Sur la demande de résiliation judiciaire du bail

Au regard de l’ancienneté du bail, la société SEQENS n’établit pas des manquements de sa locataire à ses obligations contractuelles d’une gravité telle qu’ils justifient que soit prononcée la résiliation judiciaire sollicitée.

Sur la demande au titre de la réparation de la porte

L’article 5-4 du bail prévoit que le preneur entretiendra les locaux loués en bon état de réparations de toutes sortes à l’exception des grosses réparations définies à l’article 606 du Code civil et de l’entretien des rideaux métalliques sécurisant les locaux.

Aucun élément ne permet de justifier que la réparation de ladite porte entre dans la catégorie des grosses réparations imputables au bailleur.

Il résulte à cet égard de la facture de réparation que la porte d’entrée nécessite une réparation en raison de l’usure de ses gonds, ce qui relève de l’obligation d’entretien du preneur et non des grosses réparations de l’article 606 du Code civil.

La société LE FIL D’ARIANE ne pourra donc qu’être déboutée de sa demande à ce titre.

Sur les frais supplémentaires liés à la sinistralité accrue du local commercial

La société LE FIL D’ARIANE fait valoir un nombre important de dégâts des eaux liés à la vétusté des canalisations de l’immeuble qui a entraîné une augmentation de sa prime d’assurance.

Elle justifie que son assurance la société MACSF a augmenté sa prime, passant de 1.408 euros en 2022 à 1.715 euros en 2023, en raison de sa sinistralité.

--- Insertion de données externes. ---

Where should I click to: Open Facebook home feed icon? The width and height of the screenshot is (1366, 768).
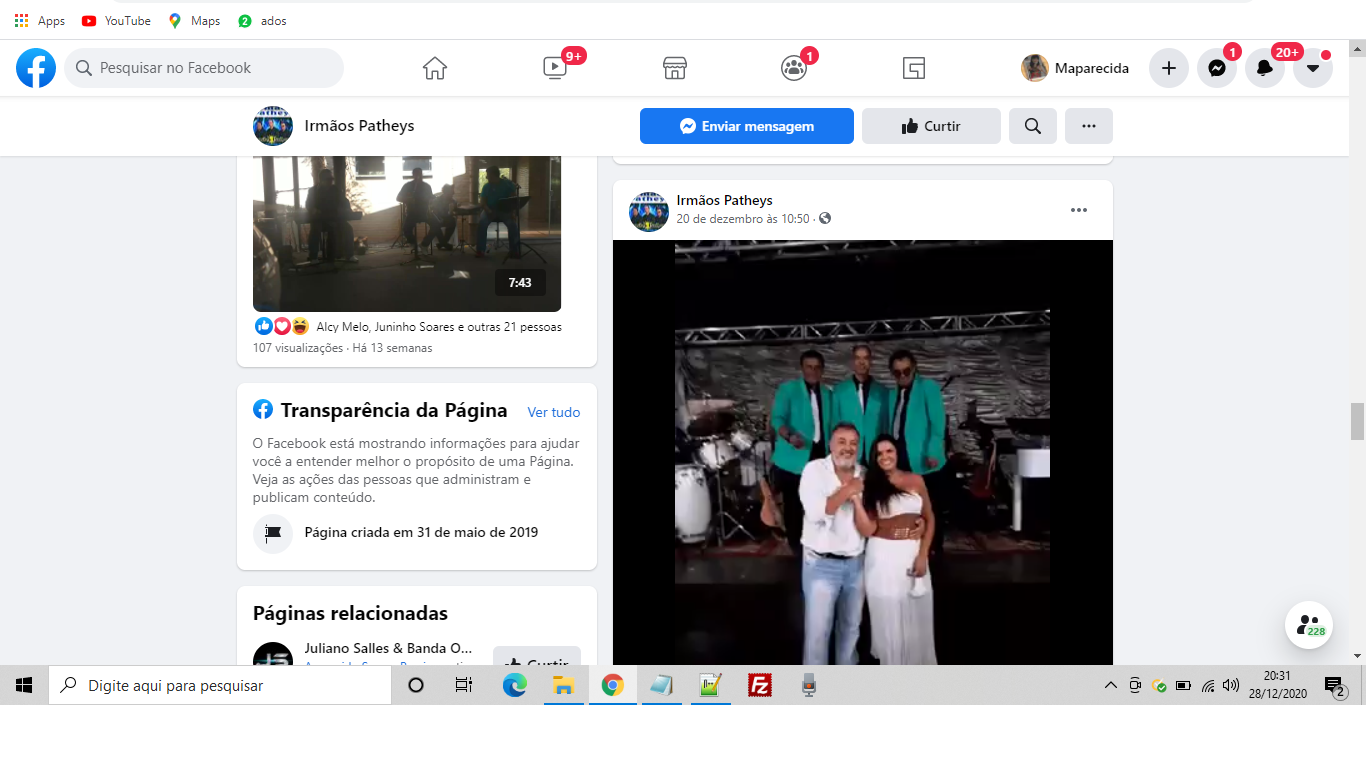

De plus, contrairement à ce que prétend la bailleresse, les pièces produites par la société LE FIL D’ARIANE démontrent que les dégâts des eaux sont dus à la vétusté des canalisations de l’immeuble dont est propriétaire la société SEQENS. En conséquence, celle-ci sera condamnée à payer à la société SEQENS la somme de 300 euros.

Sur la demande de dommages-intérêts de la société LE FIL D’ARIANE

La société LE FIL D’ARIANE qui dénonce une attitude déloyale et brutale de la part de la bailleresse ne justifie pourtant d’aucune faute de celle-ci, la société SEQENS ayant pu légitimement se méprendre sur l’étendue de ses droits. Il convient aussi de relever que la demanderesse n’est pas accueillie dans ses prétentions en ce qui concerne la révision du loyer. Au surplus, la société locataire ne justifie pas d’un préjudice moral distinct de celui réparé par la condamnation de la bailleresse à restituer les provisions pour charge.

Elle sera déboutée de sa demande de dommages-intérêts.

Sur les autres demandes

La société SEQENS qui succombe principalement sera condamnée à payer à la société LE FIL D’ARIANE la somme de 4.000 euros au titre de l’article 700 du code de procédure civile ainsi qu’aux dépens.

L’exécution provisoire est de droit en vertu de l’article 514 du code de procédure civile dans sa version applicable au litige.

PAR CES MOTIFS

Le Tribunal, statuant publiquement par jugement contradictoire rendu en premier ressort :

DIT que le commandement de payer délivré le 28 avril 2022 est nul et de nul effet ;

DEBOUTE la société SEQENS de ses demandes d’acquisition de la clause résolutoire, d’expulsion et de paiement d’une indemnité d’occupation par la société CABINET DENTAIRE LE FIL D’ARIANE ;

CONDAMNE la société SEQENS à payer à la société CABINET DENTAIRE LE FIL D’ARIANE la somme de 6.913,11 euros au titre des provisions pour charges indûment acquittées ;

CONDAMNE la société SEQENS à payer à la société CABINET DENTAIRE LE FIL D’ARIANE la somme de 300 euros au titre de l’augmentation de sa prime d’assurance ;

DIT que ces sommes porteront intérêt à compter du présent jugement ;

CONDAMNE la société CABINET DENTAIRE LE FIL D’ARIANE à payer à la société SEQENS la somme de 13.365,72 euros selon décompte arrêté au
24 octobre 2023 ;

DIT que cette somme portera intérêt à compter du présent jugement ;

CONDAMNE la société SEQENS à payer à la société CABINET DENTAIRE LE FIL D’ARIANE la somme de 4.000 euros au titre de l’article 700 du code de procédure civile ;

CONDAMNE la société SEQENS aux dépens

Déboute les parties de toute demande plus amples ou contraires ;

Rappelle que l’exécution provisoire du présent jugement est de droit.

Prononcé par mise à disposition au greffe le 07 NOVEMBRE 2024 par M. JOLY, Premier Vice-Président Adjoint, assisté de Madame LOPES DOS SANTOS, Greffier, lesquels ont signé la minute du présent jugement.